Scientific classification
- Kingdom: Plantae
- Clade: Tracheophytes
- Clade: Angiosperms
- Clade: Monocots
- Order: Asparagales
- Family: Asparagaceae
- Subfamily: Convallarioideae
- Genus: Nolina
- Species: N. cismontana
- Binomial name: Nolina cismontana Dice

= Nolina cismontana =

- Authority: Dice
- Conservation status: G3

Species of flowering plant

Nolina cismontana, the chaparral beargrass, chaparral nolina, California beargrass, Peninsular beargrass, or peninsular nolina, is a rare species of flowering plant of the Peninsular and Transverse Ranges in California.

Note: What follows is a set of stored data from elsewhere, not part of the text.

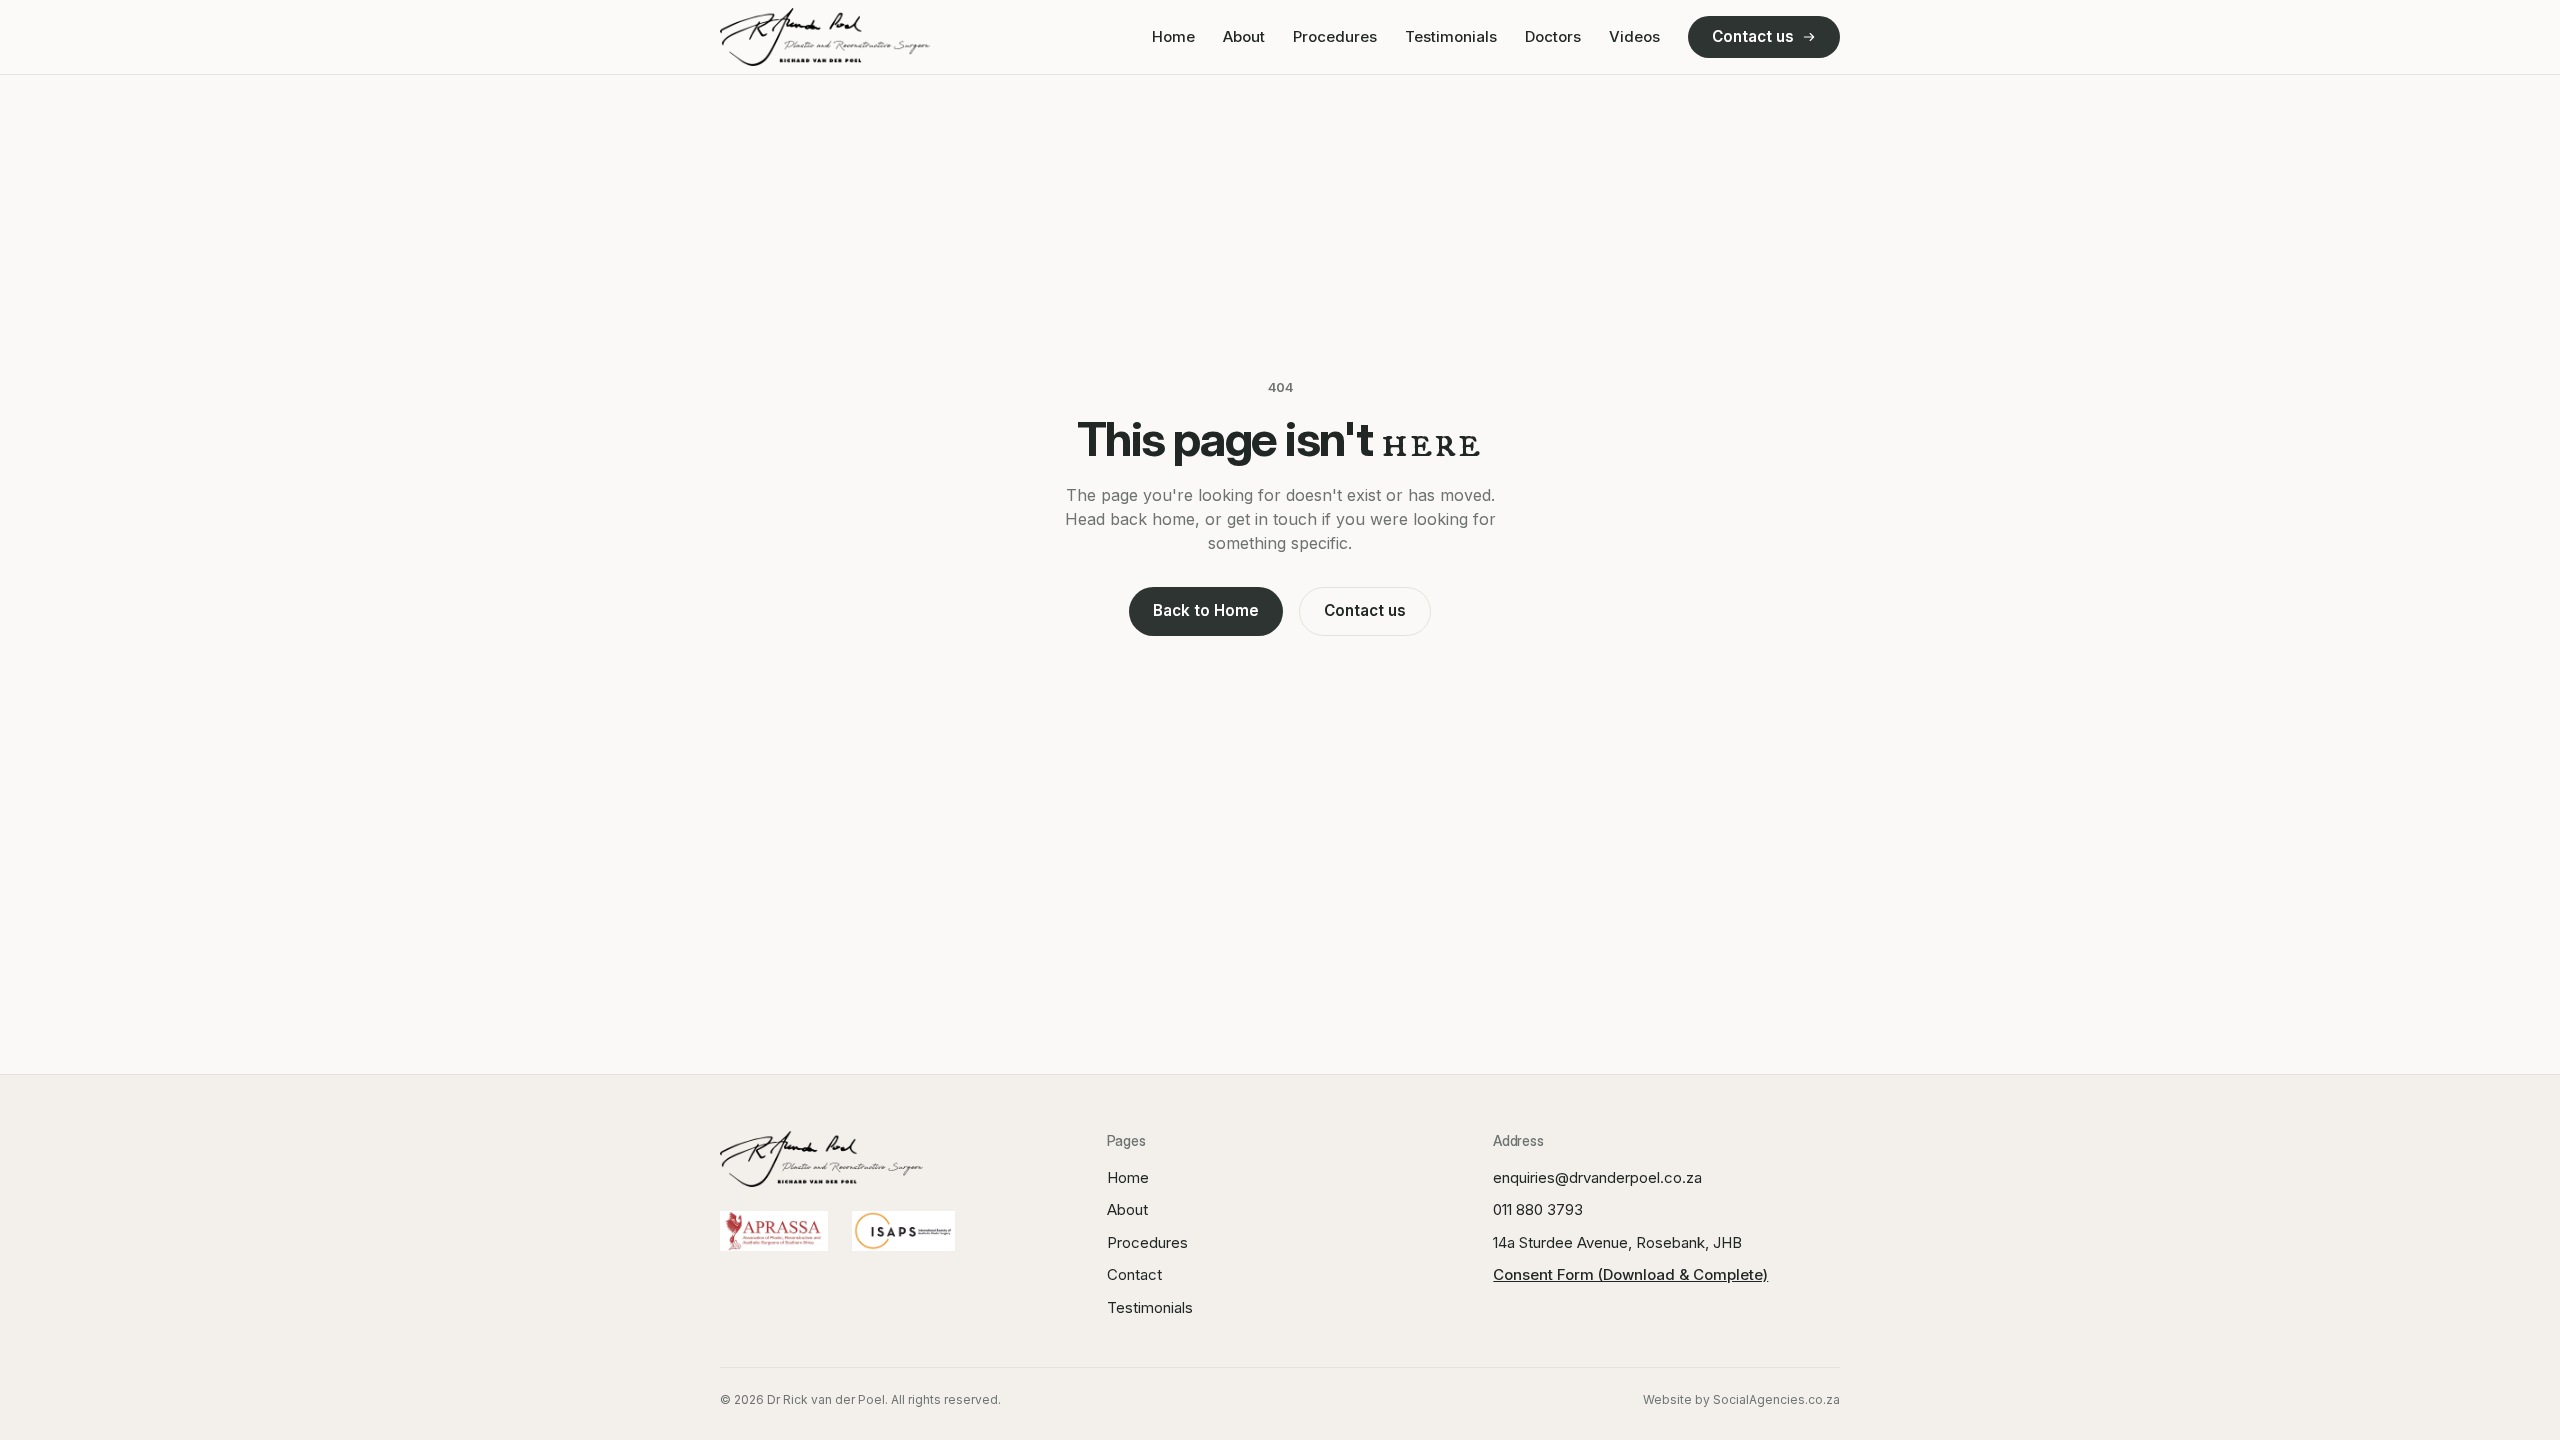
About (1244, 36)
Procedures (1335, 36)
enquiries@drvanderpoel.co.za (1597, 1177)
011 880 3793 (1538, 1209)
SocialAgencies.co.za (1776, 1399)
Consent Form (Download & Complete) (1630, 1274)
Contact (1134, 1274)
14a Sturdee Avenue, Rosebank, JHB (1617, 1242)
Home (1173, 36)
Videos (1634, 36)
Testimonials (1451, 36)
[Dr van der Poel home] (825, 37)
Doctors (1553, 36)
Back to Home (1206, 610)
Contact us (1753, 36)
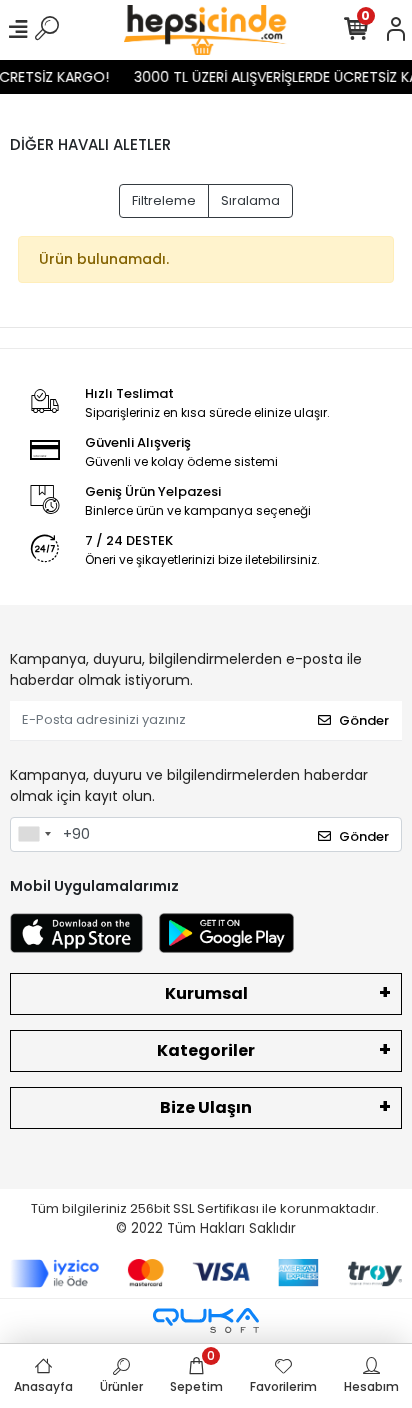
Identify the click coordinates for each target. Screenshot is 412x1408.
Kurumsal (206, 993)
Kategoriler (206, 1050)
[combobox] (34, 835)
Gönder (364, 720)
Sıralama (250, 200)
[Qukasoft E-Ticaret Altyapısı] (206, 1320)
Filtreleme (164, 200)
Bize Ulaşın (206, 1107)
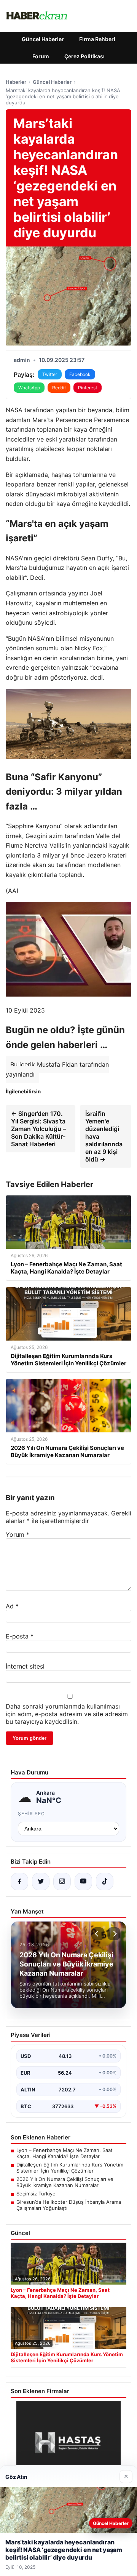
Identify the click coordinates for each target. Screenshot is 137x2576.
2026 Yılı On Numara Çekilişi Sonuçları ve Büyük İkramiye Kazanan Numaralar (64, 2182)
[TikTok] (104, 1881)
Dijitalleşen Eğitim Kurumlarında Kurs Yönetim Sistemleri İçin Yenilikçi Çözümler (69, 2168)
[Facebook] (19, 1881)
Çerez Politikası (84, 56)
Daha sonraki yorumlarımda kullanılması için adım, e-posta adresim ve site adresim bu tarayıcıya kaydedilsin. (67, 1713)
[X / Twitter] (40, 1881)
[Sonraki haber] (113, 1933)
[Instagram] (62, 1881)
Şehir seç (31, 1813)
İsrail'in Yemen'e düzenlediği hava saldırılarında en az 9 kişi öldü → (104, 1136)
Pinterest (87, 387)
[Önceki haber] (97, 1933)
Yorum (17, 1534)
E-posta (19, 1636)
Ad (12, 1606)
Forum (40, 56)
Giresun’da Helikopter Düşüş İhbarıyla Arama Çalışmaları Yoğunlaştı (68, 2205)
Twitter (49, 374)
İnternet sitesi (25, 1666)
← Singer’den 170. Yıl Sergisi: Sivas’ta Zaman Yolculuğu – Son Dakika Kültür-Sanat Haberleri (38, 1129)
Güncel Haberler (43, 39)
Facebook (80, 374)
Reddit (59, 387)
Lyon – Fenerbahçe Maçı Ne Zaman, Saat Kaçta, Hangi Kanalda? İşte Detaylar (64, 2153)
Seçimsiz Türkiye (36, 2193)
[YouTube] (83, 1881)
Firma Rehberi (97, 39)
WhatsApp (29, 387)
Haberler (16, 82)
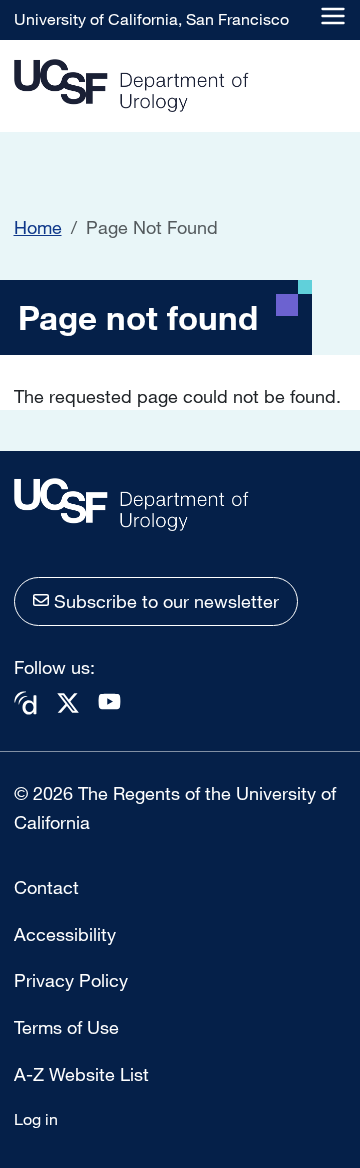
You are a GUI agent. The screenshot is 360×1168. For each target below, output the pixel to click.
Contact (46, 887)
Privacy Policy (71, 980)
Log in (36, 1119)
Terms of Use (66, 1027)
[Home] (131, 86)
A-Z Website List (81, 1074)
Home (38, 227)
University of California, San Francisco (151, 19)
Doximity (26, 703)
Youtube (110, 701)
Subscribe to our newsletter (166, 601)
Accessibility (65, 934)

It is endemic to (known from) only four counties in Southern California: Los Angeles, Orange, San Diego and Ventura Counties. There are perhaps 15 to 17 occurrences in existence, with a total population estimated between 10,000 and 20,000.

This species, previously classified as a subspecies of Nolina parryi, was elevated to species status in 1995. The type specimen is from Trabuco Canyon. The two species differ in morphology as well as habitat and ecology.

==Distribution==
Nolina cismontana occurs in coastal mountain ranges in dry chaparral and coastal sage scrub habitat on rocky sandstone and gabbro substrates. By contrast, N. parryi is more often found in woodlands on granite soils.

The plant is in decline throughout most of its range. Threats include destruction and fragmentation of habitat for development, construction of roads, and agriculture, changes in the fire regime, recreational activity, and non-native species.

This species is a "fire-follower", experiencing reproduction and prolific blooming after wildfire.

==Description==
Nolina cismontana grows to 30 cm in height but can be much taller, reaching well over 1 m. At ground level is a rosette of 30 to 90 long, narrow leaves which measure up to 140 cm long by 3 cm wide with a widening at the bases. They are stiff, whiplike, or limp, sometimes waxy in texture, and serrated on the edges.

The inflorescence is a compound panicle of whitish flowers interspersed with pointed bracts. The plant is dioecious, with male and female flowers occurring on separate plants.